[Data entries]
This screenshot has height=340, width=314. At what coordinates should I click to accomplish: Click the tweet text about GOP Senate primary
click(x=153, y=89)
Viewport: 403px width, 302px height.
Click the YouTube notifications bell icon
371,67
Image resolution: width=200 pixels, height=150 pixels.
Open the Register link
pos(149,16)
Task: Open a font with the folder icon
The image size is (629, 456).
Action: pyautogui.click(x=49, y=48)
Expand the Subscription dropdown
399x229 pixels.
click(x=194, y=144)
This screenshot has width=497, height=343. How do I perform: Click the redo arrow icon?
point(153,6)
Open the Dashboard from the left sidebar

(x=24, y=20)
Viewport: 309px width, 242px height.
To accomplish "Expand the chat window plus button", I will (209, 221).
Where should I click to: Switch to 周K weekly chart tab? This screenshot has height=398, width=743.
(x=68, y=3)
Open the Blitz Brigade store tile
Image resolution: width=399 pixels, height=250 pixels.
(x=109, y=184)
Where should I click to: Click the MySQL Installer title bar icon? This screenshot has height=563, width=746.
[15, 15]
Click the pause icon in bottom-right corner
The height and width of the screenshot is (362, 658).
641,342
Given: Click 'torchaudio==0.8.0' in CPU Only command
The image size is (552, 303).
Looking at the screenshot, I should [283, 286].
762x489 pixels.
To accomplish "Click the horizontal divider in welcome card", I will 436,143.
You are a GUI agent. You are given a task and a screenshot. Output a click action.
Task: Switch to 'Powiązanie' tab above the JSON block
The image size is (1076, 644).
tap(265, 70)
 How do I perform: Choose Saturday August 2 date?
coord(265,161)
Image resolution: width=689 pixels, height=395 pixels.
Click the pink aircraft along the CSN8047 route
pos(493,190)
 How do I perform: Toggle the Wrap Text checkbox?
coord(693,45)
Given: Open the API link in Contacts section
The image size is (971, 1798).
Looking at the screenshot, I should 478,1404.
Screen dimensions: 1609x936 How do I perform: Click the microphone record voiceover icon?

PROBLEM TO WORK ON: Write down only the closing run of lines: the one containing "How do I perform: Toggle" and every line after it to the end of the entries, exactly.

TASK ANSWER:
 How do I perform: Toggle the Wrap Text checkbox?
coord(693,45)
Given: Open the API link in Contacts section
The image size is (971, 1798).
Looking at the screenshot, I should 478,1404.
Screen dimensions: 1609x936 How do I perform: Click the microphone record voiceover icon?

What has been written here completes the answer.